::: Text

Let me take this opportunity to thank our traditional friends and donors such as the United Kingdom, the United States, Canada, France, the European Union, and the Commonwealth (to name the most prominent), who have over the years, provided much financial and technical assistance to our country and to the region. We also welcome the contribution of those other States and Institutions which have demonstrated their readiness to work with us in the realization of our development objectives. We are, of course, always willing to develop new beneficial relationships and collaborate with all who understand and appreciate our efforts and principles. In this regard we take special note of the announcement by Norway of its pledge of one billion US Dollars over 10 years to support the Millennium Goals on child and maternal support.
South- South Cooperation
Within the context of South-South Cooperation Saint Lucia will continue to work with other developing-country partners in its quest for economic and social development. In light of the positive benefits gained from cooperation programmes with those partners, we remain convinced that, according to the UNDP Administrator’s report on this issue, South-South Cooperation is one of the “main drivers of development effectiveness, requiring its integration in the development cooperation activities of all the organizations in the UN system”. Saint Lucia therefore welcomes the UN’s continued support for efforts geared towards strengthening and advancing South-South Cooperation. We are convinced that this cooperation modality should be strengthened in partnership with our developed-country partners and other stakeholders, and should therefore complement rather than substitute North-South Cooperation.
The Government of Saint Lucia reiterates its commitment to the ideals of regionalism and to the deepening of the integration process within our region. Saint Lucia continues to partner with other sister states of the Organisation of Eastern Caribbean States (OECS), and the wider Caribbean Community (CARICOM) to develop mechanisms (including the Eastern Caribbean States Economic Union, and the Caribbean Community Single Market and Economy) to enhance the prospects for improving the quality of life of our people. We therefore welcome the assistance of this august body and that of those who have traveled the road to regionalism before us.
Saint Lucia is pleased to note that Haiti’s march toward democratic governance, re-commenced just over one year ago, continues to be assisted and sustained by the generous efforts of the international community. While we had hoped for a longer mandate period for the MINUSTAH in Haiti, we however accept the decision of the Security Council to extend that mandate to enable it to continue to work towards ensuring that Haiti’s political and social stability are restored and maintained. Under no circumstance should Haiti be left stranded in midstream, as the consequences would be too catastrophic to contemplate. We continue, therefore, to call for the sustained release of pledged development resources so that the Government and people of Haiti may continue to meaningfully, and in a sustainable manner, address the numerous challenges facing their country.

::::::
::: Collected data

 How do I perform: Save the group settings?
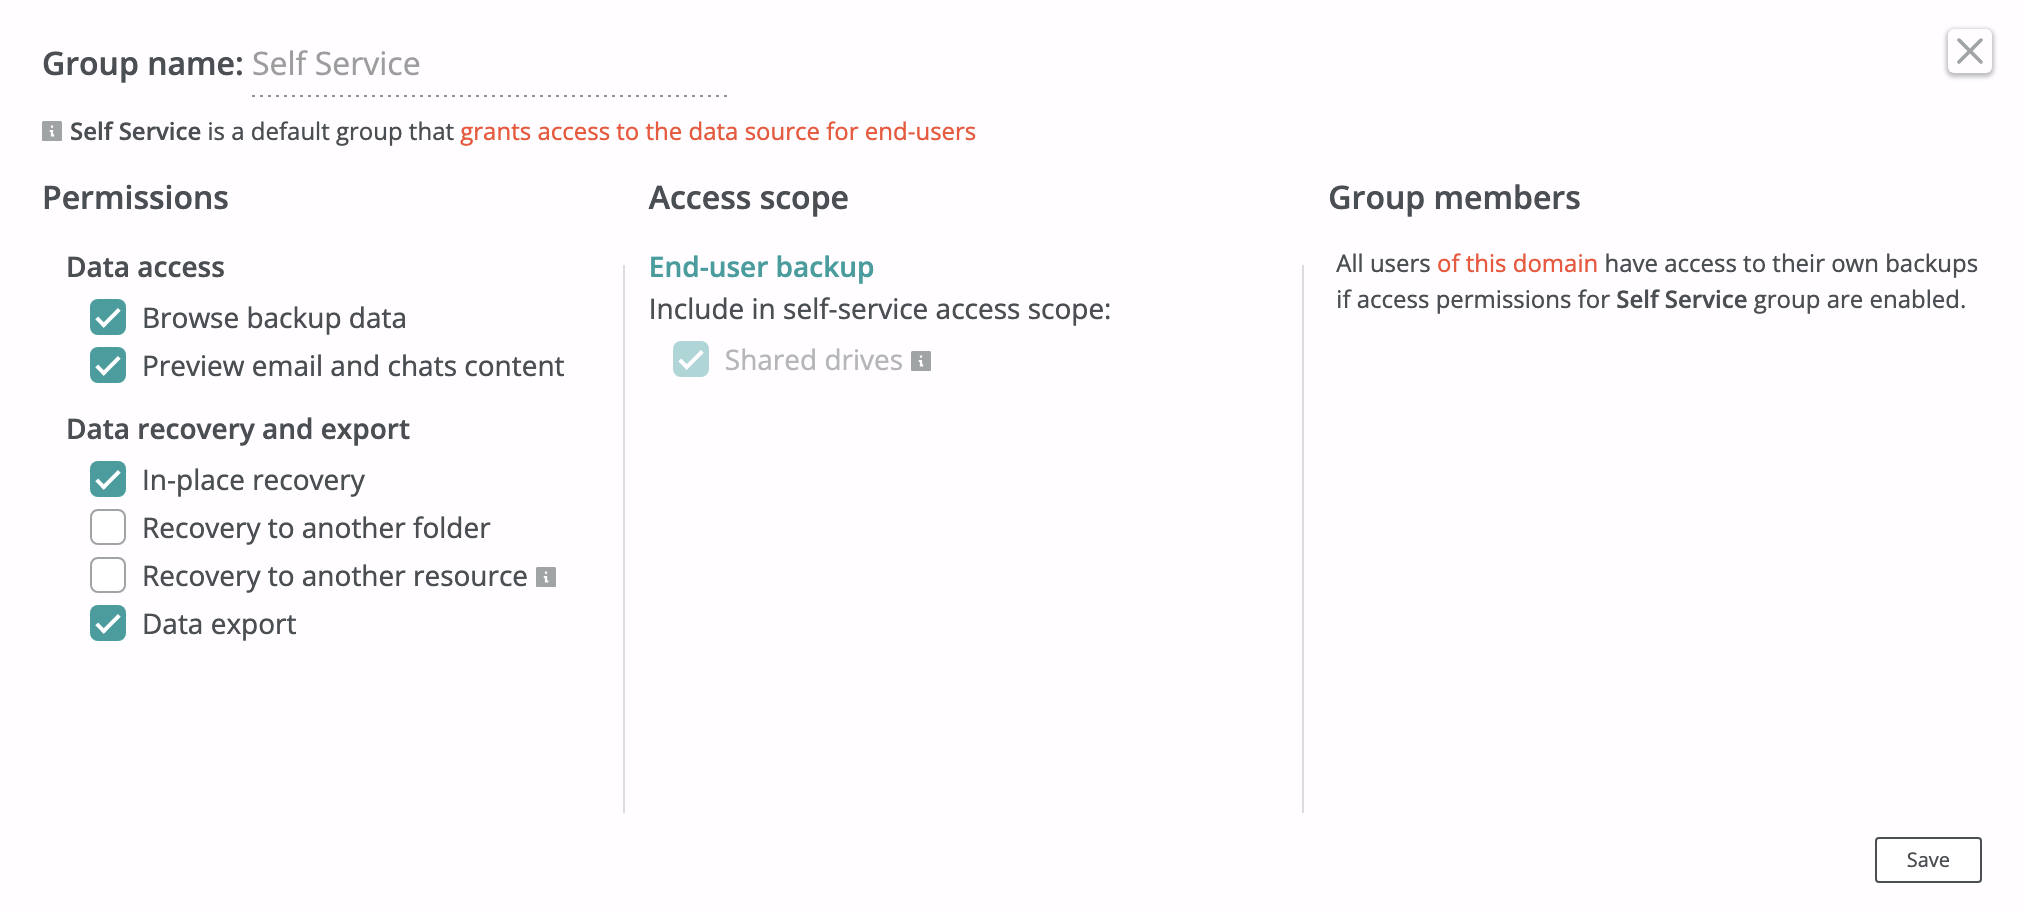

::::::

» **Given task 1**: List the donors the Saint Lucia statement names as traditional friends of the country.
» **Given task 2**: Reproduce the Saint Lucia statement word for word, starting at "The Government of" and ending at "regionalism before us.".
Work only from the Saint Lucia statement, not from the lines.

» **Written solution 1**: United Kingdom, United States, Canada, France, European Union, Commonwealth

» **Written solution 2**:
The Government of Saint Lucia reiterates its commitment to the ideals of regionalism and to the deepening of the integration process within our region. Saint Lucia continues to partner with other sister states of the Organisation of Eastern Caribbean States (OECS), and the wider Caribbean Community (CARICOM) to develop mechanisms (including the Eastern Caribbean States Economic Union, and the Caribbean Community Single Market and Economy) to enhance the prospects for improving the quality of life of our people. We therefore welcome the assistance of this august body and that of those who have traveled the road to regionalism before us.